Gesellschaft
Sterzing: Filmvorführung mit Vertiefungsgespräch
11.12.2025
Am Freitag (12. Dezember) ist im Stadttheater in Sterzing der Dokumentarfilm „Despite the Scars“ (zu deutsch: Auch wenn Narben bleiben) zu sehen. Auch Hauptdarstellerin Thea Malfertheiner und Regisseur Felix Rier werden persönlich anwesend sein.
2020 wird Thea Malfertheiner in Berlin von mehreren Jugendlichen brutal vergewaltigt. Sie versucht, ihr emotionales und körperliches Trauma zu heilen – und wendet sich dem Tanz zu. Durch Choreografie stellt sie sich dem Schmerz, Schritt für Schritt, und verwandelt ihre Verletzlichkeit in eine leise, aber kraftvolle Form von Mut. Mit der Unterstützung ihres Partners Thiago Ferreira und der bedingungslosen Zuneigung ihres Hundes Mandinga schafft sie einen sicheren Raum, um ihr Leben Stück für Stück wieder zusammenzufügen. Die Geburt ihres Sohnes verändert ihr Verhältnis zu ihrem Körper und zum Leben erneut auf die Probe und sie fragt sich, ob Heilung jemals möglich sein kann. Jugendfreund Felix Rier begleitet die Protagonistin vier Jahre lang mit seiner Kamera. Er verwebt seinen Blick mit ihren intimen Videotagebüchern und schafft so eine Erzählung von tiefer Menschlichkeit und emotionaler Wahrheit.
„Despite the Scars“, eine Produktion von Helios Sustainable Films, debütierte im Juni 2025 auf dem Biografilm Festival in Bologna und erhielt den Preis Arci Ucca „L’Italia che non si vede“ sowie die bedeutende Anerkennung Hera „Neue Talente“.
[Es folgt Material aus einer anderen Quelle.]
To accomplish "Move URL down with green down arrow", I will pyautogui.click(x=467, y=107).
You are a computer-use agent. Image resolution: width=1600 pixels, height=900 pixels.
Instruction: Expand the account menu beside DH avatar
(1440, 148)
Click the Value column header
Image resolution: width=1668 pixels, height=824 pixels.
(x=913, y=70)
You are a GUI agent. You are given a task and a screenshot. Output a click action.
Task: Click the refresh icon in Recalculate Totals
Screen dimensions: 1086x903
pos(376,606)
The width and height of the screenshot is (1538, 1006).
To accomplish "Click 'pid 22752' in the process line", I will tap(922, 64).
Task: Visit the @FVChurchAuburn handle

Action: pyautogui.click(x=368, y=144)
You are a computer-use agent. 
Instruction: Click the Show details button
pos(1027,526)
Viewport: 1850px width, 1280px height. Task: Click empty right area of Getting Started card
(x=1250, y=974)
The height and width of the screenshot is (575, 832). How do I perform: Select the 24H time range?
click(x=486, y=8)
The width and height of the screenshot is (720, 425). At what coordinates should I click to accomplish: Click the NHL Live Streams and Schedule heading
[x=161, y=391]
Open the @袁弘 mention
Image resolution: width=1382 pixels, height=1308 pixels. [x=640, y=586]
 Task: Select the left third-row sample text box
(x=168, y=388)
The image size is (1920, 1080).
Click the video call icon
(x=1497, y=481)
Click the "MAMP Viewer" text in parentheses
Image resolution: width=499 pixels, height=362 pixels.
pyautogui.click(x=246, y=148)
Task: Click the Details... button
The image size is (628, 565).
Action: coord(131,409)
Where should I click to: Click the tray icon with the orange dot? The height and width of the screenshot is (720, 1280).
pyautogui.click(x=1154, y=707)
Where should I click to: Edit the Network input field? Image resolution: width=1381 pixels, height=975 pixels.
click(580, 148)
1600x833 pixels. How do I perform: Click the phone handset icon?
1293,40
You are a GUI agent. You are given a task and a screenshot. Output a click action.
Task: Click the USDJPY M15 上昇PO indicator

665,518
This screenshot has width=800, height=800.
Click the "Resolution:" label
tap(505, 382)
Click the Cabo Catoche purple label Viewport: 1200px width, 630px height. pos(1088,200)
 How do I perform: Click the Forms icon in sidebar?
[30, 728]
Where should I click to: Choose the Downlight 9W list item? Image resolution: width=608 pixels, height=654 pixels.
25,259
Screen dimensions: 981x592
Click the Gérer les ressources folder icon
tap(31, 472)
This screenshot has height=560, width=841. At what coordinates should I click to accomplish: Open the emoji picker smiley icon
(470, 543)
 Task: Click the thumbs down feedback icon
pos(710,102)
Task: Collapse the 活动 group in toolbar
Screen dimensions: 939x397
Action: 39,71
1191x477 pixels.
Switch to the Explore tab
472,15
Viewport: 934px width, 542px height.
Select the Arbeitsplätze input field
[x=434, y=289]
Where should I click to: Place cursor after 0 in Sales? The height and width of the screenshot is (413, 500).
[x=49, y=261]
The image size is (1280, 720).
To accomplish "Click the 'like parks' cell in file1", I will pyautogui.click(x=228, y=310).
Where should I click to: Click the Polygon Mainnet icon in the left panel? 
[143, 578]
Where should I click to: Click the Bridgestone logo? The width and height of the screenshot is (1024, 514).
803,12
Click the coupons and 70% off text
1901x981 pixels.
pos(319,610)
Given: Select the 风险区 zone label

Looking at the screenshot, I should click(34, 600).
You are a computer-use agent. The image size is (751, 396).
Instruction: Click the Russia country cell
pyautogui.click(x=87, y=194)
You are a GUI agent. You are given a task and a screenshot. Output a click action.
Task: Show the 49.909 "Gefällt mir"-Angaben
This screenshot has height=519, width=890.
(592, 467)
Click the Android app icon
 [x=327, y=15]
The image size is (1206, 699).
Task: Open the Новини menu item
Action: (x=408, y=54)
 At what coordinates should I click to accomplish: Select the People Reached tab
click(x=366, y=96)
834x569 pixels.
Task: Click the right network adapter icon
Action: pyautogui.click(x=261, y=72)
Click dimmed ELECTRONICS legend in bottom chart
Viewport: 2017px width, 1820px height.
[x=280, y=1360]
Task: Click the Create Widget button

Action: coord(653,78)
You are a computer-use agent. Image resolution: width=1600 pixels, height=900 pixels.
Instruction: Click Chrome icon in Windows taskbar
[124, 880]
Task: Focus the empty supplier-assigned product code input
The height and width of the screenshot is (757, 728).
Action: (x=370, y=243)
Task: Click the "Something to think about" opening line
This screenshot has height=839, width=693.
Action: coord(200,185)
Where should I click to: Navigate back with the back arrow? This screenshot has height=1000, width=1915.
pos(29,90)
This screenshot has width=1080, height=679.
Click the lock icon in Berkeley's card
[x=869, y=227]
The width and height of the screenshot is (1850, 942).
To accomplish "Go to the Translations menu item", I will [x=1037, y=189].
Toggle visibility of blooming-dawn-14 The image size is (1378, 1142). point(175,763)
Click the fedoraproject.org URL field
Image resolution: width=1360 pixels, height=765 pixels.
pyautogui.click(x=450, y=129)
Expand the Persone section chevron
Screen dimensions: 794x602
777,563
Der Film beginnt um 20.00 Uhr. Tickets können 30 Minuten vor Beginn an der Abendkasse gekauft werden. Gegen 21.15 Uhr führen Thea Malfertheiner und Felix Rier ein Vertiefungsgespräch und gehen auf Fragen und Anmerkungen aus dem Publikum ein.
„Dieser Film öffnet einen Raum“
3 Fragen an den Regisseur Felix Rier
Erker: Herr Rier, der Film trägt den Titel „Auch wenn Narben bleiben.“ Wie endet der Satz?
Felix Rier: Auch wenn Narben bleiben und die Erinnerungen schmerzhaft sind, möchte ich dir sagen, dass du nicht allein bist.
Unglaublich mutig von Thea, ihre Geschichte zu erzählen. Und unglaublich mutig von Ihnen, sie mit der Kamera festzuhalten. Was hat sich für Sie beide durch diesen Film verändert?
Ich glaube, dieser Film hat uns beide auf sehr unterschiedliche, aber tiefgreifende Weise bewegt. Für Thea war es ein Weg, ihre Geschichte selbst zu erzählen, in ihrer eigenen Sprache, mit ihrem eigenen Körper. Diese Entscheidung, sich zu zeigen, mit all ihrer Verletzlichkeit und Kraft, war ein radikaler Akt der Selbstbestimmung. Und ich glaube, sie hat durch diesen Prozess auch ein neues Gefühl von Handlungsfähigkeit gewonnen – nicht, weil der Schmerz verschwunden ist, sondern weil sie ihn verwandelt hat. Für mich war der Film eine tiefe Auseinandersetzung mit Verantwortung. Als Filmemacher, als Freund – aber auch als Mann in einer von patriarchaler Gewalt geprägten Welt. Ich habe sehr viel gelernt: über Zuhören, über das Aushalten von Stille, über das gemeinsame Gehen eines Weges, ohne ihn zu dirigieren. Der Film hat meine Haltung verändert. Und mein Verständnis davon, was es heißt, solidarisch zu sein.
Warum ist es wichtig, dass sich möglichst viele Menschen diesen Film ansehen?
Weil der Film einen Raum öffnet, in dem über Gewalt, Trauma und Heilung gesprochen werden kann – ohne Schuldzuweisungen, aber mit Tiefe und Menschlichkeit. Er richtet sich nicht nur an Betroffene, sondern auch an Menschen, die vielleicht noch nie mit dem Thema in Berührung gekommen sind. Und vor allem an jene, die bereit sind, zuzuhören. Sexualisierte Gewalt betrifft nicht nur Einzelne – sie betrifft uns als Gesellschaft. Und wenn wir anfangen, genauer hinzuschauen, komplexer zu denken und empathischer miteinander zu sprechen, dann ist das ein Anfang. Der Film kann dafür ein Impuls sein. Nicht als fertige Antwort, sondern als Einladung zum Gespräch.